As a giant Whole Foods prepares to settle down in Gowanus, Brooklyn, a movement of artists and manufacturers rallies to defend the neighborhood, claiming that the all-organic store will inevitably destroy the industry in the region.
Creativity in the neighborhood is indeed on the rise, and tens of dozens of people have been pushing a city planning board to reject the arrival of the store, which bid on a 58,000 square-foot shop on Third Avenue and Third Street.
Whole Foods had planned on setting camp within a month, after confirming with the Board of Standards and Appeals, before Gowanus locals began bombarding the board with complaints.
Cassandra Weston of the Old American Can Factory opposes the idea. “New York City has enough high-end retail,” she said. “This unique industrial neighborhood needs to be protected.”
“Part of what makes Gowanus special is its economic diversity,” agreed Adam Kendall. “Small businesses and artists depend on it.”

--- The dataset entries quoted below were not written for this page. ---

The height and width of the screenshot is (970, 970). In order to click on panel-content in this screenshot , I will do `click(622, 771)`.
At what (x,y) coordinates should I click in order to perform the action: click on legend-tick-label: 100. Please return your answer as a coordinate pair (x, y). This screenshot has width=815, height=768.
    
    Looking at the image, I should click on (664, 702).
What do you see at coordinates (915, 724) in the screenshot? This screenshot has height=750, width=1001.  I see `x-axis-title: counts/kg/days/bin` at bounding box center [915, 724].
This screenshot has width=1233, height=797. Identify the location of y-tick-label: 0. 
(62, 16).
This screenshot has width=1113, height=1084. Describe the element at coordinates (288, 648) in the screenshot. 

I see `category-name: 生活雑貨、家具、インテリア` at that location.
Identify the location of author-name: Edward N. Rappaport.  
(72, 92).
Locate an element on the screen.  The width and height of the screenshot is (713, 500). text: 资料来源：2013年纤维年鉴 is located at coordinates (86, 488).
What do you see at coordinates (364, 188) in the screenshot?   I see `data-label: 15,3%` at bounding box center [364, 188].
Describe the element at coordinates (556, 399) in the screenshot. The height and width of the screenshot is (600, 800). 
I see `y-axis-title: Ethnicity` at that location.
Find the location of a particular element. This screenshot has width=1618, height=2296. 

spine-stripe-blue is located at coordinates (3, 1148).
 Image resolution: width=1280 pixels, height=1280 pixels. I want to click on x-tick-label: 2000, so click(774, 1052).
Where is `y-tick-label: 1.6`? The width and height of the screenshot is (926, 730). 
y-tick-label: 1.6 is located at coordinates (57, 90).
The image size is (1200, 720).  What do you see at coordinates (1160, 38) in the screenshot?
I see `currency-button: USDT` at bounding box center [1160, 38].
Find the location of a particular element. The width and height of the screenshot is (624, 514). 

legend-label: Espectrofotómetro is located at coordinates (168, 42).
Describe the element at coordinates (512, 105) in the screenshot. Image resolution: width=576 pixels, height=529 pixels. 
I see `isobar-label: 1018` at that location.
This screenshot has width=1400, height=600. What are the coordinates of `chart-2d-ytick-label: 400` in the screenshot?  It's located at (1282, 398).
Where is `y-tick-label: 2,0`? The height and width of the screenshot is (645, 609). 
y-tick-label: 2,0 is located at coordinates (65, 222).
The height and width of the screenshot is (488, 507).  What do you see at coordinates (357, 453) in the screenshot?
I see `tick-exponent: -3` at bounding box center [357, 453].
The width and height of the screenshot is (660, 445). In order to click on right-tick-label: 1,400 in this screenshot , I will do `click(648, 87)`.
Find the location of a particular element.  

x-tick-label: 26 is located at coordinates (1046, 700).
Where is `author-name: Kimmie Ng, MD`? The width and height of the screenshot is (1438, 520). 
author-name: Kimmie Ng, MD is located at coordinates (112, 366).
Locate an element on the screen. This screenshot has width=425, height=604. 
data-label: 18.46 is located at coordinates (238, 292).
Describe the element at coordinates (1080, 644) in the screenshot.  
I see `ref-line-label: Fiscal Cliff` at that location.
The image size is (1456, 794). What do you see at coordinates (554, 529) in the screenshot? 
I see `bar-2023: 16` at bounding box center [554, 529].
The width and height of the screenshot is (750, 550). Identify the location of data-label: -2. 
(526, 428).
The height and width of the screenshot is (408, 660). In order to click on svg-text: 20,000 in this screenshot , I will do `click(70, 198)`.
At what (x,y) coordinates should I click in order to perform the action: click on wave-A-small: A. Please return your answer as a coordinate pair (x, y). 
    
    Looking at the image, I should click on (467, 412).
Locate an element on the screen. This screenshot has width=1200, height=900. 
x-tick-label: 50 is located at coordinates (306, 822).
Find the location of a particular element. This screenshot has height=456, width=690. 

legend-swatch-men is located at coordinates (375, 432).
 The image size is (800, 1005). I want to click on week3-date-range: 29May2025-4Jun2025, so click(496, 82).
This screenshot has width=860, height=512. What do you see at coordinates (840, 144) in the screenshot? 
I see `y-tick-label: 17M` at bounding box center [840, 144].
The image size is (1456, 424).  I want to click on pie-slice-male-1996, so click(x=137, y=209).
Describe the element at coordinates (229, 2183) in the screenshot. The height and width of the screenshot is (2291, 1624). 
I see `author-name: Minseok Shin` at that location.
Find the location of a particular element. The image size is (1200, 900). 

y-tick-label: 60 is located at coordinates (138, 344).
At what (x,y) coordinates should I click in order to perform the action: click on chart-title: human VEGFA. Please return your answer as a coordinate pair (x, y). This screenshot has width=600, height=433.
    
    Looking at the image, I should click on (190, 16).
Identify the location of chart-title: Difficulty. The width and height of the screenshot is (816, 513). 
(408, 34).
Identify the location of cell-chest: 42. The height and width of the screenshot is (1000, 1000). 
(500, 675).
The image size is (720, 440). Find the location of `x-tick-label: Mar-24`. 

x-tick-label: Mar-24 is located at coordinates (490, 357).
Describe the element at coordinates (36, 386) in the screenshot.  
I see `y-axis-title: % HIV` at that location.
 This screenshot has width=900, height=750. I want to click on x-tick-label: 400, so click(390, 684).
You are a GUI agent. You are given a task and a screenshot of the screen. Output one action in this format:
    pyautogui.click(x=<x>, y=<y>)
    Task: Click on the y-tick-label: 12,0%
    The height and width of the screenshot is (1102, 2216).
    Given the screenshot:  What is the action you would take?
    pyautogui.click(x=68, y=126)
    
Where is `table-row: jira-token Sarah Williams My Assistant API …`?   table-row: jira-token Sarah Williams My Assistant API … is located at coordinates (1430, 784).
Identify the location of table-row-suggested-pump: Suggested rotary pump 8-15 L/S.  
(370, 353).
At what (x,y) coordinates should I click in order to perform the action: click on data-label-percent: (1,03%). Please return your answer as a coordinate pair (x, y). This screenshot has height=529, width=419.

In the meantime, researchers in the area have found that manufacturing spaces attract three times more jobs than retail ones. “These manufacturing jobs help families stay above the poverty line,” said Anita Durst.
Still, Whole Foods insists that it cares for its employees, boasting a ranking among Fortune magazine’s “100 Best Companies to Work For” for the past fourteen years. Spokesman Michael Sinatra said the store plans to create 300 to 350 jobs, and also employs artists for various tasks.
“The art community is near and dear to us,” he said. “We employ in-house artists to do signage for our chalkboards. We often use café spaces to showcase art,” he added.